[Exercise]
Please copy out all of the lines below word for word, leaving the pictures out of your answer.

[Material for this task]
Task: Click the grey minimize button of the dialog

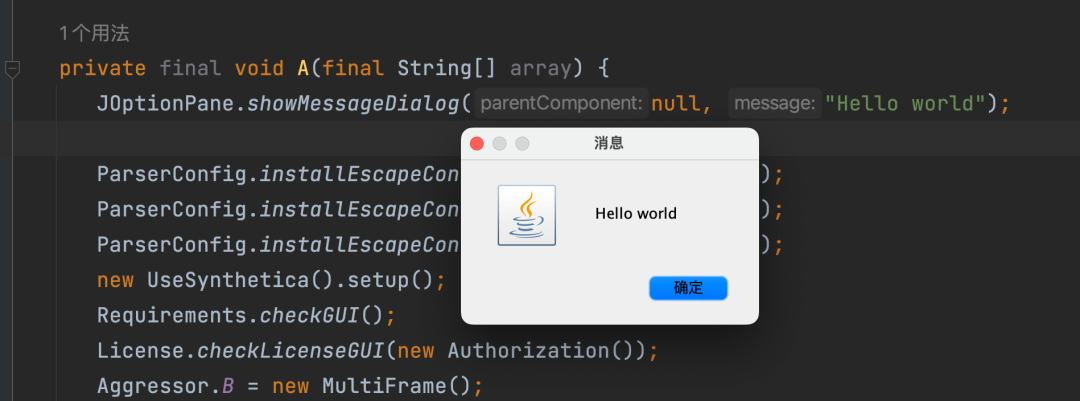Action: click(x=499, y=143)
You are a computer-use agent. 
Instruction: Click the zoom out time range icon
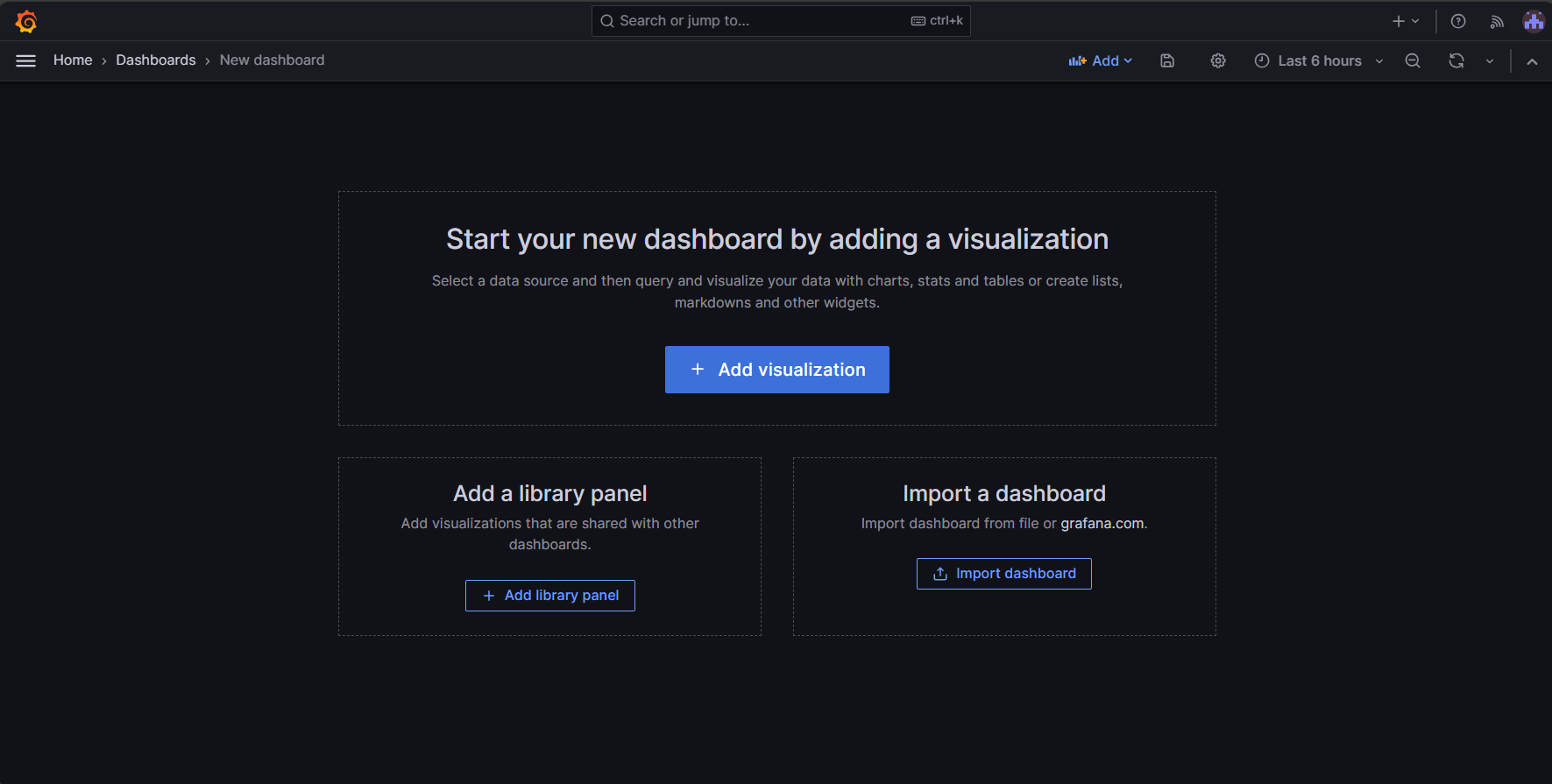point(1413,60)
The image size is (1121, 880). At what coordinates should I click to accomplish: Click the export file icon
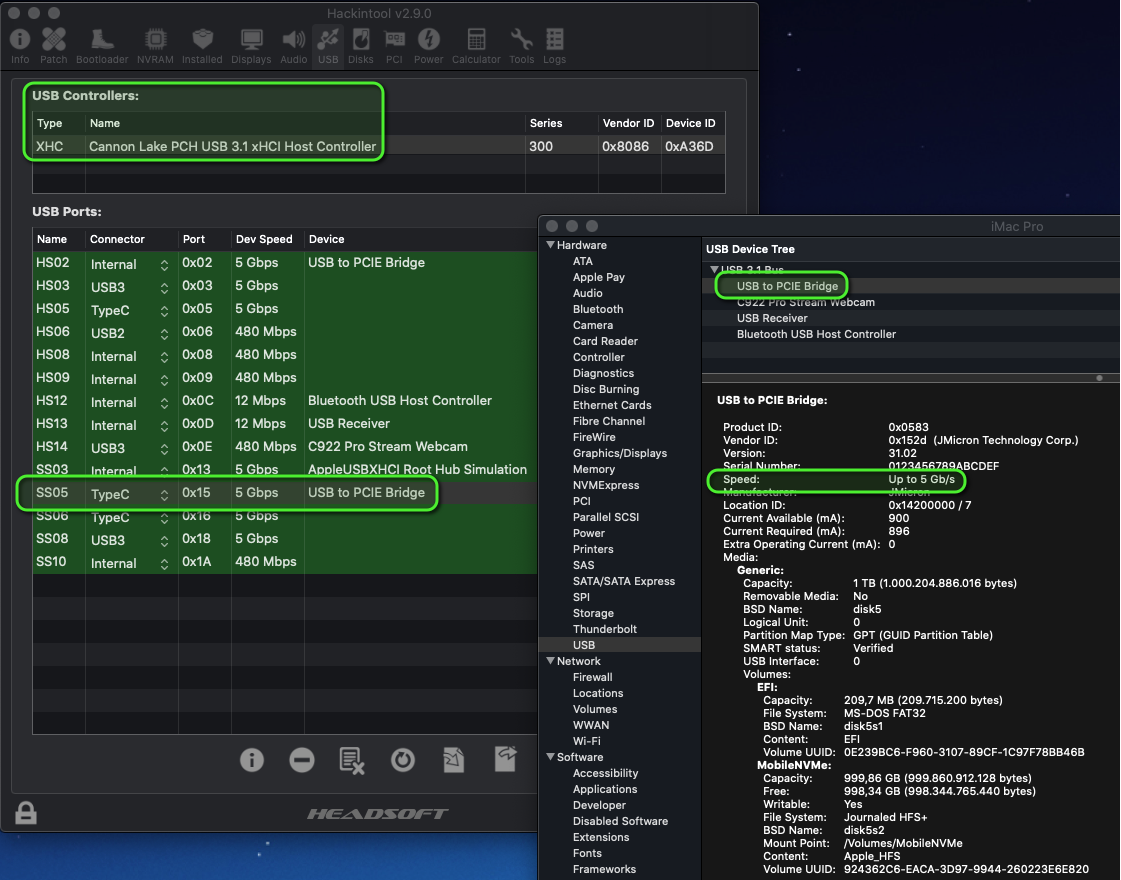point(506,760)
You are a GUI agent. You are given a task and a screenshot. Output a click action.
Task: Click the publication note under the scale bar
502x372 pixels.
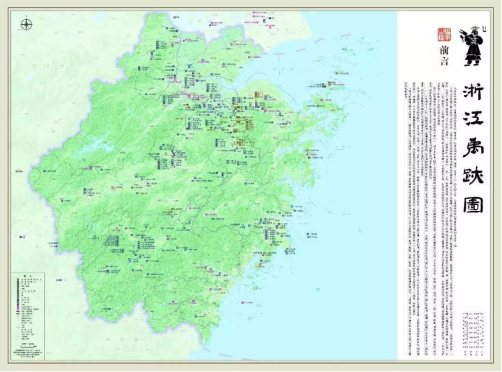[27, 353]
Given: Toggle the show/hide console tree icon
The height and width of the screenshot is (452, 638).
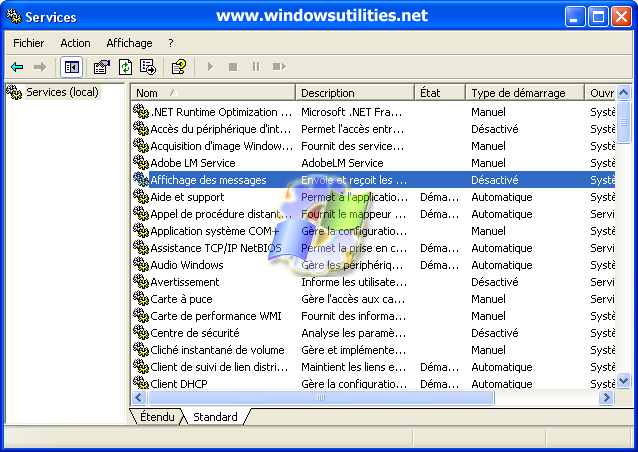Looking at the screenshot, I should [x=71, y=67].
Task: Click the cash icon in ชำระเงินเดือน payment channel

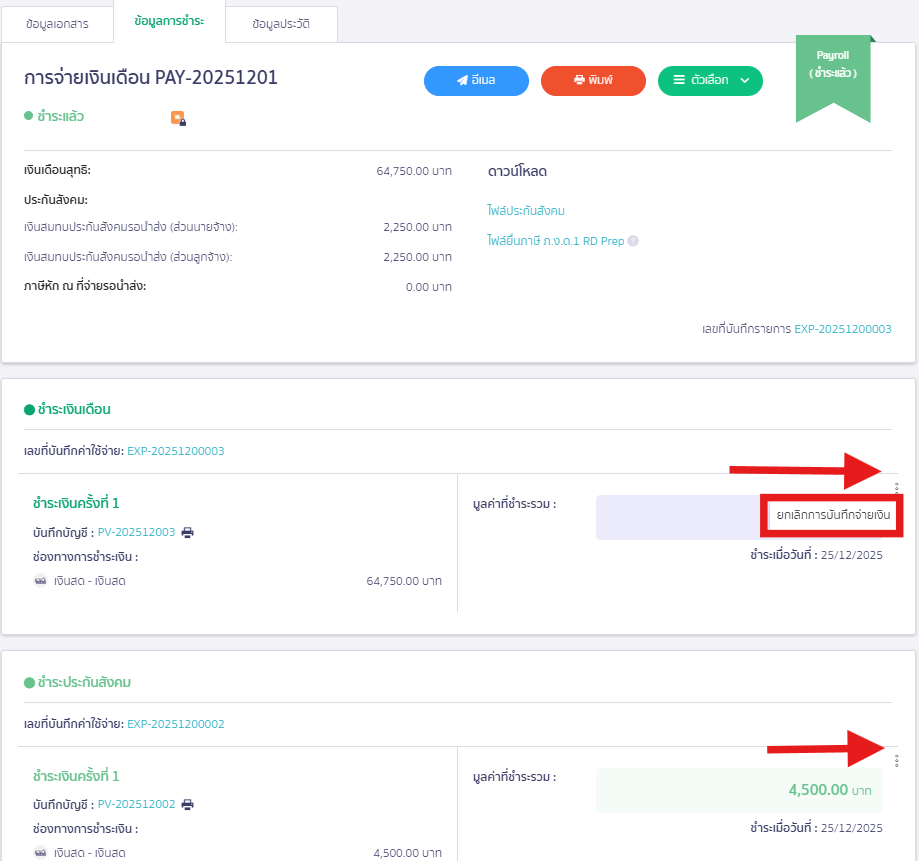Action: pos(41,581)
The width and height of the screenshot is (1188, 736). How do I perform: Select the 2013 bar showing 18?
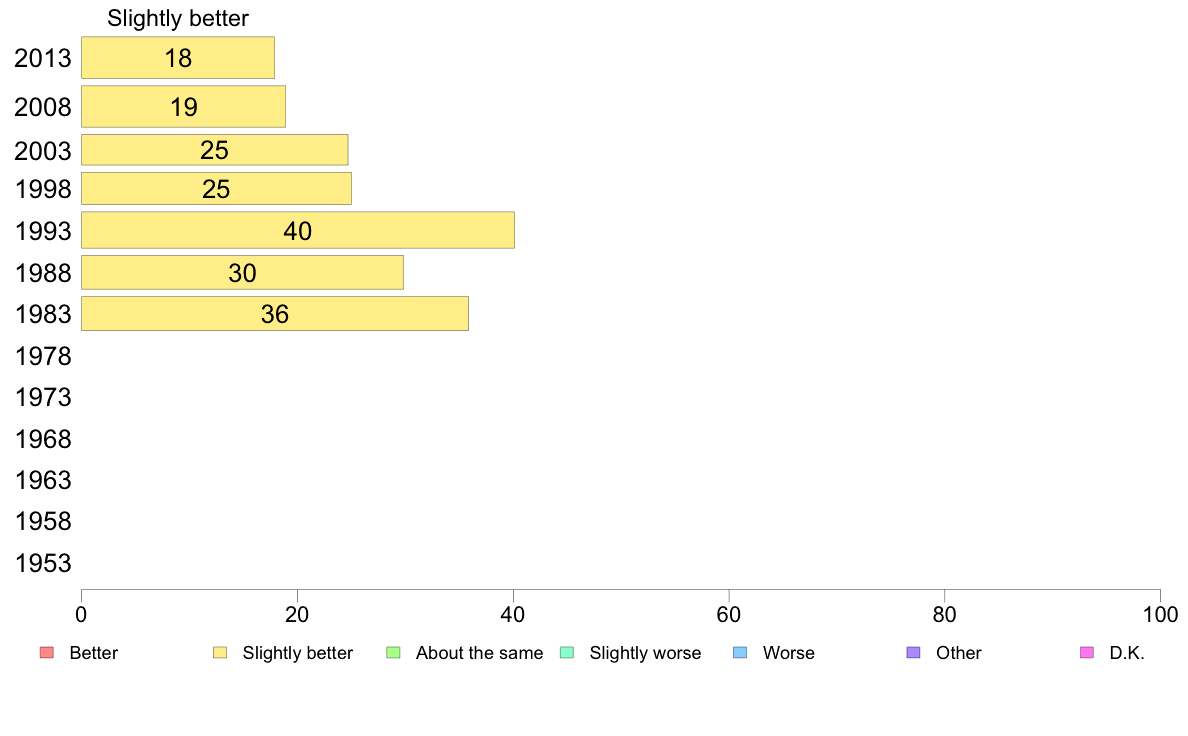178,58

[Exercise answer]
Task: Click the grey minimize button of the dialog

Action: click(x=499, y=143)
You are a computer-use agent. 
Instruction: Click the zoom out time range icon
point(1413,60)
The image size is (1121, 880). At what coordinates should I click to accomplish: Click the export file icon
point(506,760)
You are a GUI agent. You are given a task and a screenshot. Output a click action.
Task: Click the publication note under the scale bar
502x372 pixels.
[27, 353]
Given: Toggle the show/hide console tree icon
The height and width of the screenshot is (452, 638).
Looking at the screenshot, I should [x=71, y=67].
Task: Click the cash icon in ชำระเงินเดือน payment channel

Action: pos(41,581)
The width and height of the screenshot is (1188, 736). How do I perform: Select the 2013 bar showing 18?
178,58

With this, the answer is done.